No estado, um caso foi confirmado em lavoura comercial em Montividiu. Em nível nacional, o registro mais recente foi notificado, nesta semana, em Correntina, na Bahia. Leonardo Machado, gerente do Instituto para o Fortalecimento da Agropecuária de Goiás (Ifag), traz explicações sobre o assunto.
A ferrugem asiática da soja voltou ao radar dos produtores goianos e reforça a necessidade de vigilância redobrada nas lavouras. O monitoramento da doença segue ativo na região Sudoeste do estado, onde estruturas de apoio técnico têm desempenhado papel importante na detecção precoce e na orientação aos agricultores.
Nesta safra, o Laboratório de Análises de Ferrugem Asiática, resultado da parceria entre o Sindicato Rural de Rio Verde, Gapes e Xecape Rural, já recebeu aproximadamente 260 amostras de folhas de soja. O volume reforça a adesão dos produtores ao monitoramento preventivo, considerado essencial para reduzir prejuízos e orientar o manejo correto.
Em Goiás, há registros confirmados da doença em lavouras comerciais nos municípios de Rio Verde e Montividiu. Apesar das ocorrências, técnicos avaliam que o aparecimento mais tardio dos primeiros focos indica que boa parte das áreas tem adotado estratégias de controle eficientes, o que contribui para segurar o avanço da doença.
A recomendação neste momento é manter inspeções frequentes nas lavouras, principalmente em áreas com plantas em desenvolvimento vegetativo e em enchimento de grãos, fases em que a cultura pode sofrer impactos expressivos. Diante de qualquer suspeita, a orientação é coletar folhas e encaminhar para análise laboratorial, garantindo diagnóstico rápido e decisões de manejo mais seguras.
O serviço oferecido pelo laboratório do Sindicato Rural de Rio Verde é gratuito e conta com equipe especializada. Além de auxiliar o produtor individualmente, os dados reunidos ajudam a compor um panorama regional da ferrugem asiática, fortalecendo ações coletivas de prevenção e reduzindo o risco de perdas produtivas. Produtores podem buscar atendimento no Sindicato Rural de Rio Verde de segunda a sábado.
Situação da ferrugem no Brasil

No cenário nacional, o registro mais recente ocorreu no município de Correntina, no oeste da Bahia. A confirmação foi divulgada nesta semana pela Associação de Agricultores e Irrigantes da Bahia (Aiba), por meio do Programa Fitossanitário da Soja, com base em comunicação oficial da Agência de Defesa Agropecuária da Bahia (Adab).
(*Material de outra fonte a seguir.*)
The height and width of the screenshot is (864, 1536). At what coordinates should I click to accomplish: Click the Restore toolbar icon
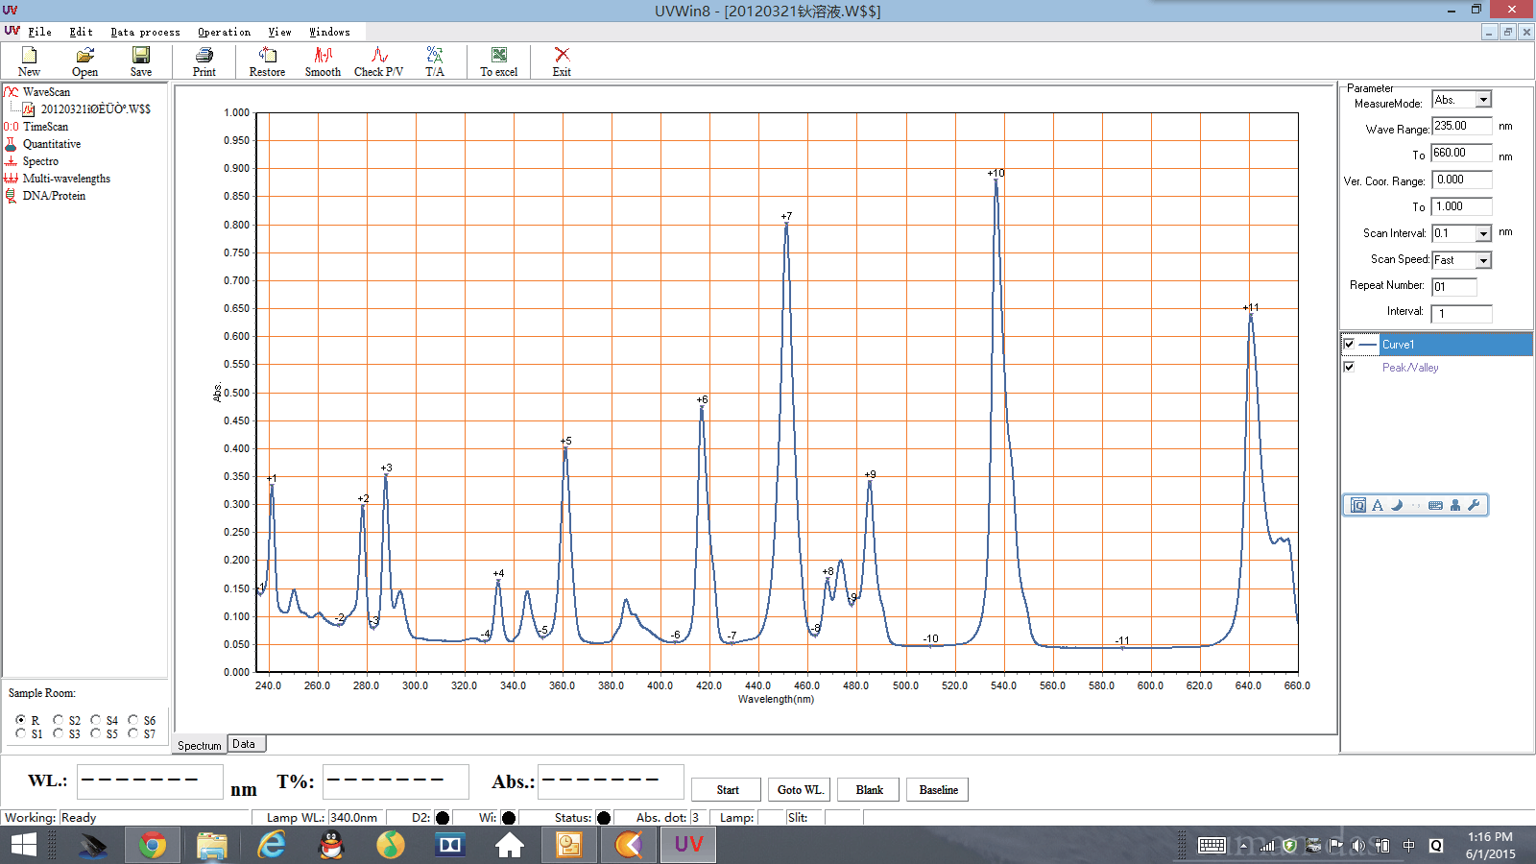[267, 61]
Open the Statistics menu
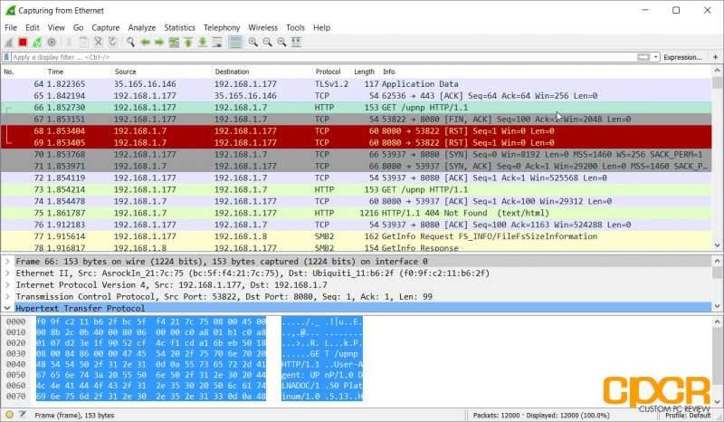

Segundo o boletim mais atual do Consórcio Antiferrugem, a safra 2025/2026 contabiliza até agora 144 ocorrências da doença no país. O Paraná lidera em número de casos, seguido por Mato Grosso do Sul. Também há registros no Rio Grande do Sul, São Paulo, Santa Catarina e Minas Gerais, demonstrando que o monitoramento segue sendo fundamental em diferentes regiões produtoras.